Miss Seeton Rules (A Miss Seeton Mystery Book 18)
Page 20
“I do know my knots,” Georgina informed her, with some pride. “I was a Girl Guide—family tradition, you know—but yes, I see what you mean. You can’t really tie people up so well in sheets as you could if you had proper rope, and of course there’s no rope anywhere in here. They’ve taken care of that.” She forced a laugh. “We can’t have our hostage climbing out of windows and sliding down ropes, now can we? And the beastly sheets are nylon or polyester or something. You can’t tear them into strips—and don’t think I haven’t tried—but then, there are heavy shutters across the windows, so it wouldn’t have been much use even if I’d managed it.”

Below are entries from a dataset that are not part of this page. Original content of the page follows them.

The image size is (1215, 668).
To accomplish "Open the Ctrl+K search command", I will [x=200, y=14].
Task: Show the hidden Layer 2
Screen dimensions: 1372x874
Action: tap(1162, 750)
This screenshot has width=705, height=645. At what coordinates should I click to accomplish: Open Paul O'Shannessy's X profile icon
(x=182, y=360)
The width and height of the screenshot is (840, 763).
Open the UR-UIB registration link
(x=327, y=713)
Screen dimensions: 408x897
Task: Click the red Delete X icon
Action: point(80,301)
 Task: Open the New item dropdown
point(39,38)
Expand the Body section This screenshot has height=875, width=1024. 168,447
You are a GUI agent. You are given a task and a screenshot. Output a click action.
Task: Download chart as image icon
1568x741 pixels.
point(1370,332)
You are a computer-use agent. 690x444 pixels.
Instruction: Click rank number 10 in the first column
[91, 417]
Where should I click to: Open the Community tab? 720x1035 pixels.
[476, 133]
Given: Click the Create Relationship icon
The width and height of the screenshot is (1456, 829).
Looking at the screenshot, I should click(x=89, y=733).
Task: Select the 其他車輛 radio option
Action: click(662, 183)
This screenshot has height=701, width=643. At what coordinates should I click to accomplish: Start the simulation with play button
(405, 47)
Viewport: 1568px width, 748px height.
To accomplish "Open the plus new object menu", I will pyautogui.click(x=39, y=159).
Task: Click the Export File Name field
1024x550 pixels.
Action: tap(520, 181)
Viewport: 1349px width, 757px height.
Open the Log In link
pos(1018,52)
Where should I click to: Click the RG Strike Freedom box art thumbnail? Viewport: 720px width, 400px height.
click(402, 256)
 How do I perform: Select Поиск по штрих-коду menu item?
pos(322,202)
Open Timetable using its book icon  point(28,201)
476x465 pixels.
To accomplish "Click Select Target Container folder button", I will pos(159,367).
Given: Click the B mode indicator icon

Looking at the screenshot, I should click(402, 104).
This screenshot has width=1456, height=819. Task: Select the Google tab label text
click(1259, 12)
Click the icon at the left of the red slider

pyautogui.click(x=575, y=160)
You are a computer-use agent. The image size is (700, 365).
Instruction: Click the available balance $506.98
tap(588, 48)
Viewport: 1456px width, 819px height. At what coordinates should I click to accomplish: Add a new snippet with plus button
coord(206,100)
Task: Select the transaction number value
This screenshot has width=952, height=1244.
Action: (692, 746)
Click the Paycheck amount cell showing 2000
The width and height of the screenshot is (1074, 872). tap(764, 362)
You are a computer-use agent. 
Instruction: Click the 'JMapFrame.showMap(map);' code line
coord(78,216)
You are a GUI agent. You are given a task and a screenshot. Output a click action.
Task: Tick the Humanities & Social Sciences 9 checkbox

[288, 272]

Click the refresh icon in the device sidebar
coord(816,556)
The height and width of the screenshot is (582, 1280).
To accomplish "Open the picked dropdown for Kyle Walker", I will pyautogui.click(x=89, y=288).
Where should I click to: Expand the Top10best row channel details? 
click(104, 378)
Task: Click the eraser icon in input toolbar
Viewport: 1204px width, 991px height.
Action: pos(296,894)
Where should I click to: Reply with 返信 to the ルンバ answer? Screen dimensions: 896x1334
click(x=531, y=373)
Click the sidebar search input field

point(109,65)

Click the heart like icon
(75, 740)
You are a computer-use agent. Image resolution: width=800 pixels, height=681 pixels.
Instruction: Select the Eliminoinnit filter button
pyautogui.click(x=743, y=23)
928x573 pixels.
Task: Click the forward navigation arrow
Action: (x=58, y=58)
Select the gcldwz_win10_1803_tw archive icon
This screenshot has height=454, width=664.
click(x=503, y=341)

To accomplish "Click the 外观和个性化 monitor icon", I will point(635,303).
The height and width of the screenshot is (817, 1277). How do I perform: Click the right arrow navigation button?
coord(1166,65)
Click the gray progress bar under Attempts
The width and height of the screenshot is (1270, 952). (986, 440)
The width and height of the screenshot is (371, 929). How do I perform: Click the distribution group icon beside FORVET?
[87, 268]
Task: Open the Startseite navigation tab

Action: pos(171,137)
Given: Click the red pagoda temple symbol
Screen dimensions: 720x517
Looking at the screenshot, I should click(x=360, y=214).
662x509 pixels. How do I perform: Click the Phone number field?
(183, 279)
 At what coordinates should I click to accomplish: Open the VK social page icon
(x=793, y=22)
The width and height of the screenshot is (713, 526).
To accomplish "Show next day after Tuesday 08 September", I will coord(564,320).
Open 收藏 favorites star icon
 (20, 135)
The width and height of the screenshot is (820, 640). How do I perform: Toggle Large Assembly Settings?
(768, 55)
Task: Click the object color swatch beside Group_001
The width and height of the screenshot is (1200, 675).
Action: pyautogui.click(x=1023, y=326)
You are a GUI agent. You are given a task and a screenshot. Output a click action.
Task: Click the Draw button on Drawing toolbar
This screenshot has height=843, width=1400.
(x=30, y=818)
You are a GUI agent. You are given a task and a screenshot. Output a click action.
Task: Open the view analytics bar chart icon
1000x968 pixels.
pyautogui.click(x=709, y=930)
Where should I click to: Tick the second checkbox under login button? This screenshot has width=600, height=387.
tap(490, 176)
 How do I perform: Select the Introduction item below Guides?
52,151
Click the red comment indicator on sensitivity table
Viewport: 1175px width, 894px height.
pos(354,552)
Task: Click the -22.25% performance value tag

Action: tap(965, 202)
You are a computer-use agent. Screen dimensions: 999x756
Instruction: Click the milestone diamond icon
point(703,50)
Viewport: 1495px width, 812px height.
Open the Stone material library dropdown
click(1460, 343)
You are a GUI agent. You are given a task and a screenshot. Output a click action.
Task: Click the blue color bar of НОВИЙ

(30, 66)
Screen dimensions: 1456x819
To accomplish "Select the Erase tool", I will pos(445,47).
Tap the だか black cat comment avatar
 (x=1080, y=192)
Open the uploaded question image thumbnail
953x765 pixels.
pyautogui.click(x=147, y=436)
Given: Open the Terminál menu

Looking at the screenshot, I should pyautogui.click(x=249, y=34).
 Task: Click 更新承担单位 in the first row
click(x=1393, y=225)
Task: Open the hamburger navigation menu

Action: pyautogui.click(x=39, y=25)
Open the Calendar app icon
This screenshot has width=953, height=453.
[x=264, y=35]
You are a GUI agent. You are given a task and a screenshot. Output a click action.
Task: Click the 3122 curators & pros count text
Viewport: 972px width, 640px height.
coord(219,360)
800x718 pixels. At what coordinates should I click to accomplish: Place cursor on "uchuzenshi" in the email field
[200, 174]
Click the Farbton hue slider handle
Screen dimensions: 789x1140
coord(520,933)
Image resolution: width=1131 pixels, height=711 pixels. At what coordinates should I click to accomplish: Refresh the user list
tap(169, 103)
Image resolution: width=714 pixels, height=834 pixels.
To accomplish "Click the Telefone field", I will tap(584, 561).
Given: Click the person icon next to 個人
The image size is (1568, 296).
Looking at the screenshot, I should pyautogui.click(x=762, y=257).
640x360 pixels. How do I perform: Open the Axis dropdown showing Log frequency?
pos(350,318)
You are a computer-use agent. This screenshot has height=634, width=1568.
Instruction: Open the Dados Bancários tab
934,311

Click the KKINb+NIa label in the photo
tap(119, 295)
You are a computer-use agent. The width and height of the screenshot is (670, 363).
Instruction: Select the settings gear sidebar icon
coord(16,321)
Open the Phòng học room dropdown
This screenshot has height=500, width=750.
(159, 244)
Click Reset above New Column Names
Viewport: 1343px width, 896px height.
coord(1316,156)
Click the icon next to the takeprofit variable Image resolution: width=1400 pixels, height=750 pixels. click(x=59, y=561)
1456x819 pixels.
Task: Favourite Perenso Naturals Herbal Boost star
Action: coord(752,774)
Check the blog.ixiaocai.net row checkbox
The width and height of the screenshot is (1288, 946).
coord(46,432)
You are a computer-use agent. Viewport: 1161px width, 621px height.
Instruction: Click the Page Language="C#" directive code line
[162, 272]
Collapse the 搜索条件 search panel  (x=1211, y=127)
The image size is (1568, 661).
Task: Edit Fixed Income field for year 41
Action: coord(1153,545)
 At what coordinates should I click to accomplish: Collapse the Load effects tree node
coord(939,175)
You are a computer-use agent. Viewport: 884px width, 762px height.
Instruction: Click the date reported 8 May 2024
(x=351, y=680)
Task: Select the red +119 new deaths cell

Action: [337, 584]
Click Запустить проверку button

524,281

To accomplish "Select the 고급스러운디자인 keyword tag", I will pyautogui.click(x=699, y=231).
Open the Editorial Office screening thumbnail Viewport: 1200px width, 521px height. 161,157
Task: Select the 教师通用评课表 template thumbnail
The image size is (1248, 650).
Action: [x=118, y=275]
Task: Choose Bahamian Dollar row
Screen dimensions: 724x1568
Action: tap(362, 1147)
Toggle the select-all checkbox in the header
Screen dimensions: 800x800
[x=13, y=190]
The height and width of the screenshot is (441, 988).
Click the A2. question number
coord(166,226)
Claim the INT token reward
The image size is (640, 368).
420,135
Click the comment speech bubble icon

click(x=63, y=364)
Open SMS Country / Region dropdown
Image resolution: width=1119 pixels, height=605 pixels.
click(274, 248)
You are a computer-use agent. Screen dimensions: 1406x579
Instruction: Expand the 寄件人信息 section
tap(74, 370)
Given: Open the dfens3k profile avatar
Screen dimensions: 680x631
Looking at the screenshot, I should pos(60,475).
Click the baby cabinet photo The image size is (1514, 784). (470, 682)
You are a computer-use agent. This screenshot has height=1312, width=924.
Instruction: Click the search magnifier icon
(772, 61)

A fleeting vision of Douglas Fairbanks flashed before Miss Seeton’s inward eye, followed by a much more vivid impression of the blonde Georgina as Rapunzel: but neither sight was reassuring. Short curls, she knew, might well lengthen into gracefully-waving locks, but that would take far too long, even if—
Miss Seeton shook herself. The strain of her (or rather of Georgina’s) situation was obviously affecting her common sense. How foolish even to imagine escaping down a rope of someone’s hair, whether from the turret of a castle or from the bedroom—perhaps bathroom—window of a house. Far more foolish, indeed, than ...
“Guy Forks,” murmured Miss Seeton. She sighed. It seemed that—regrettable though such a step must appear to all right-thinking persons—there was no alternative for her but to obey the royal command ...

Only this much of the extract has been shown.